Reaching the 33 T mark

MagLab engineers complete a 33-tesla resistive magnet, breaking their own record.
September 1995

Record ICR and EMR magnets

The MagLab installs a world-record 9.4-tesla ion cyclotron resonance magnet system and a world-record high resolution electron magnetic resonance spectrometer of 17 tesla.
July 1995

High homogeneity record

MagLab engineers produce 24-tesla high-homogeneity magnet, eclipsing the mark previously held by the Grenoble, France magnet lab.
March 1995

New 30 T magnet

MagLab engineers produce a 30-tesla resistive magnet – breaking the lab's previous record with the invention of new "Florida Bitter" magnet technology and tying the world record for highest magnetic fields set at MIT.
October 1994

Lab is dedicated

  • The lab is dedicated; Vice President Al Gore delivers the keynote speech and the lab holds its first Open House, which becomes a popular annual event.
  • High B/T Facility at the University of Florida is completed for user operation.
September 1994

ICR Facility launched

NSF's Chemistry Research Instrumentation and Facilities Program awards $5 million to the Magnet Lab to develop an FT-ICR-Mass Spectrometry Facility. FSU chemistry professor Alan Marshall is named director. The state of Florida matches with $2 million to acquire high-field superconducting magnets.
June 1994

First home-built magnet

The first MagLab-engineered and -built resistive magnet is installed and successfully tested.
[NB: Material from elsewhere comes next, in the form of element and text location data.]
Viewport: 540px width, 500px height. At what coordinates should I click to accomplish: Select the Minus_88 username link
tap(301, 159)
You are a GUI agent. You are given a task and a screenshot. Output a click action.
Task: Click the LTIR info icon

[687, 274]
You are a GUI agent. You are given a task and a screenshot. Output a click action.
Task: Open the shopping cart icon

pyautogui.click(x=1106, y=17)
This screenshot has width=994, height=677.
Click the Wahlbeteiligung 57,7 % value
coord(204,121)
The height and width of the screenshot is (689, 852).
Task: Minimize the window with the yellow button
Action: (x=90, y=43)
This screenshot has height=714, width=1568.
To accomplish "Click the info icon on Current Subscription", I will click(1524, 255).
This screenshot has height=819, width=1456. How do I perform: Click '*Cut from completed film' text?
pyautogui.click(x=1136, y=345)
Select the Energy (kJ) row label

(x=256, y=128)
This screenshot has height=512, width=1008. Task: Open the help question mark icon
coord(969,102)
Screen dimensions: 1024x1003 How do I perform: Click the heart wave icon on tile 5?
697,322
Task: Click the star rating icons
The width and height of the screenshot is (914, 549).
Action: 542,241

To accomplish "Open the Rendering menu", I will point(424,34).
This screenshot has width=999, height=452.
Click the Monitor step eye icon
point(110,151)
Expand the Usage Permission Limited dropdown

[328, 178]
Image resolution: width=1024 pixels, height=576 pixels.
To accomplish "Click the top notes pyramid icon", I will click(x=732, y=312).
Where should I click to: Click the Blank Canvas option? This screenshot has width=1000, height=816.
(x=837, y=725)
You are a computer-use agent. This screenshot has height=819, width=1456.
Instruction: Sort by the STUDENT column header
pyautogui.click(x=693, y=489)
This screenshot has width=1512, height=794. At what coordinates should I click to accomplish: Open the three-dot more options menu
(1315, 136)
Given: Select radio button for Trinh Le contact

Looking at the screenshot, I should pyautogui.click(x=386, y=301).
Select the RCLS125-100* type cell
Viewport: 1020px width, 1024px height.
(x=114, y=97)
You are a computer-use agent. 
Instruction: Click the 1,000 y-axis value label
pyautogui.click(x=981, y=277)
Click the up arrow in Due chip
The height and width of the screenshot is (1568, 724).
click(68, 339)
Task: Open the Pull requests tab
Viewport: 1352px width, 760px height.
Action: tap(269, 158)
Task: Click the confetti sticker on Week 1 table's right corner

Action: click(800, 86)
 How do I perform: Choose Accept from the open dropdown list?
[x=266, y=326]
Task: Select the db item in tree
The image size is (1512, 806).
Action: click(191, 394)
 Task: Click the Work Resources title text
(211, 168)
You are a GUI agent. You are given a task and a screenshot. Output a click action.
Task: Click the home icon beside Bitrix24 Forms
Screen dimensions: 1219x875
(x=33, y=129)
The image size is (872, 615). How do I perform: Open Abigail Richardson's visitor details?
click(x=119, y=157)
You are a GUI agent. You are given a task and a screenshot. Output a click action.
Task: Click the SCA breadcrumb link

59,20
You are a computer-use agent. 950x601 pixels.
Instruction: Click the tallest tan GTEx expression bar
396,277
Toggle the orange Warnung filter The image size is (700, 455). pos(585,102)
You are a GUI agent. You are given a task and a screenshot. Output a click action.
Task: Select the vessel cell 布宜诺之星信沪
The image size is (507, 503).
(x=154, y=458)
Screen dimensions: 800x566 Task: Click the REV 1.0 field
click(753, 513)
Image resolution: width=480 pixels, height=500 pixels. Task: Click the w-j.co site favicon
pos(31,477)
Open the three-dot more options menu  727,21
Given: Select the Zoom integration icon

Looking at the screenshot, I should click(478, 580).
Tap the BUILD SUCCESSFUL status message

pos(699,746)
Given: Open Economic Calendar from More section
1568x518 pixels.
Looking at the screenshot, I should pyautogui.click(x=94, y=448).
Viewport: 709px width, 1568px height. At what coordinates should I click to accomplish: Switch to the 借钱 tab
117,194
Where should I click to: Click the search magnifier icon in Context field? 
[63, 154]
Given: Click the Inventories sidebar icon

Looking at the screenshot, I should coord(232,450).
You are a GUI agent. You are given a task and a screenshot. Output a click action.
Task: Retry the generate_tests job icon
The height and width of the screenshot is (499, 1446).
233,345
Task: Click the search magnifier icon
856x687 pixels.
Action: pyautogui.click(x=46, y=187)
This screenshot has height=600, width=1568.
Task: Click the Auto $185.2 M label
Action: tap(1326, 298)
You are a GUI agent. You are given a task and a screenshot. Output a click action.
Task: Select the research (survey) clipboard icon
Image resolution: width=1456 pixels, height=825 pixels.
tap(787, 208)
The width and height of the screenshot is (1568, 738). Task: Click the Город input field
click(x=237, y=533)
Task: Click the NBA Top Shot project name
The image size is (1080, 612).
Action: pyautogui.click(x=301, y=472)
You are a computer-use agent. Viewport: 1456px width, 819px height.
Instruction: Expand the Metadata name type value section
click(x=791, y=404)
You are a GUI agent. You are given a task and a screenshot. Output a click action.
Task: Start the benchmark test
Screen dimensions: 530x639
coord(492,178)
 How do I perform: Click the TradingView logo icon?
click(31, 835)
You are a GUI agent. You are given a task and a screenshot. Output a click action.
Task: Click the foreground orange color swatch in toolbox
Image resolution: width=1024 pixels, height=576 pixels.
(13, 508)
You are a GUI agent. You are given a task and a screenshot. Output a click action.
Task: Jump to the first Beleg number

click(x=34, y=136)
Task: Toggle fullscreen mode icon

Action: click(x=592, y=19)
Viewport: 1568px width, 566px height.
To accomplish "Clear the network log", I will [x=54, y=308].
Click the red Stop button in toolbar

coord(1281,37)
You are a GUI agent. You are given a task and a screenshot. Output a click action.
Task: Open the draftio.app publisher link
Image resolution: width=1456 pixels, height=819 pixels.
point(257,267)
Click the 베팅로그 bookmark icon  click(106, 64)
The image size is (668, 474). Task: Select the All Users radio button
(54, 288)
At 27 tesla, it sets a new world record. First to do research in the magnet is FSU physics professor Bill Moulton.
September 1993

Renovation complete

Final construction and renovation is completed.
May 1993

Pulsed Field Facility launches

  • The Pulsed Field Facility at Los Alamos launches its scientific user program.
  • The first two superconducting magnets are commissioned at the FSU branch; James Brooks (then of Boston University and now a professor at FSU and member of the lab's Condensed Matter Science group) is the first user.
June 1992

Training for undergrads

The first class of undergraduates participates in Minority Scholars Program, which eventually becomes Research Experiences for Undergraduates program.
April 1992

Our first magnet

The Pulsed Field Facility at Los Alamos acquires its first magnet: a 50-tesla short-pulse magnet.
September 1990

Money for magnets

NSF awards the first operating grant, $60 million over five years. Magnets and infrastructure are put in place the first four years.
August 1990

NSF sends MagLab south

The National Science Board awards the National High Magnetic Field Laboratory to the consortium, shocking the Massachusetts Institute of Technology (MIT), which had operated the National Science Foundation (NSF)-funded Francis Bitter National Magnet Lab for 25 years.

Proposing a new lab

Jack CrowFlorida State University hires Jack Crow to direct its Center for Materials Research and Technology. Crow, Don Parkin of Los Alamos National Laboratory in New Mexico and Neil Sullivan of the University of Florida in Gainesville collaborate on a proposal for a new national magnet lab to be operated collaboratively by the three institutions and headquartered at FSU.